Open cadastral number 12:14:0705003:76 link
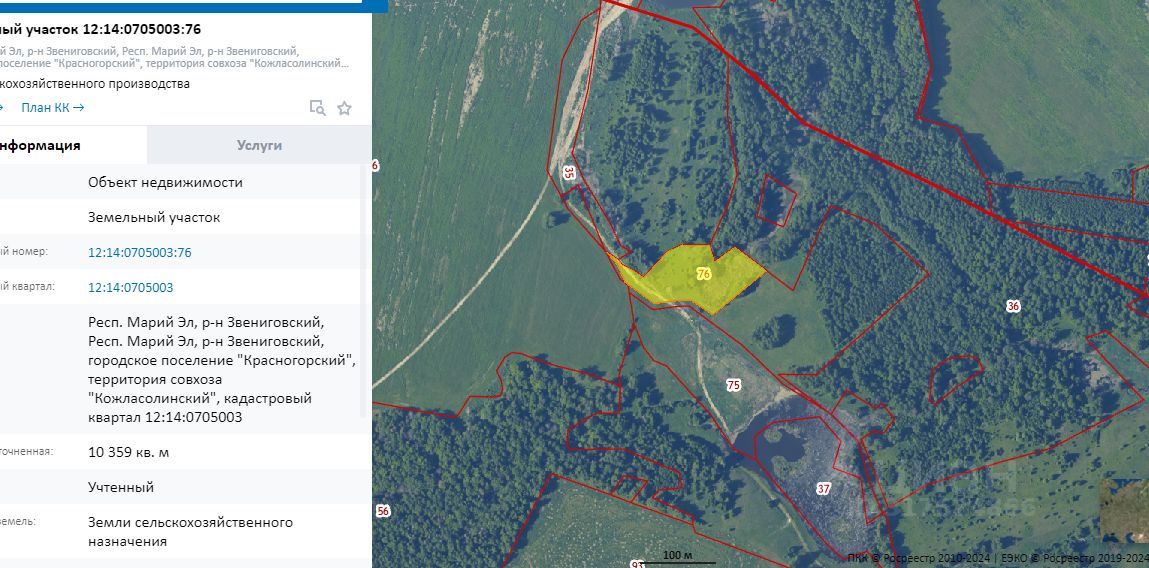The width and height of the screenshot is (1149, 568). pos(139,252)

********

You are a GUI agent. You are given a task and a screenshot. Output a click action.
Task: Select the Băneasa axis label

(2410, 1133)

********

Rewrite the data from the line containing "You are a GUI" down to the line containing "(2410, 1133)", putting "tap action" in place of "click action" and keeping everything else the same.

You are a GUI agent. You are given a task and a screenshot. Output a tap action.
Task: Select the Băneasa axis label

(2410, 1133)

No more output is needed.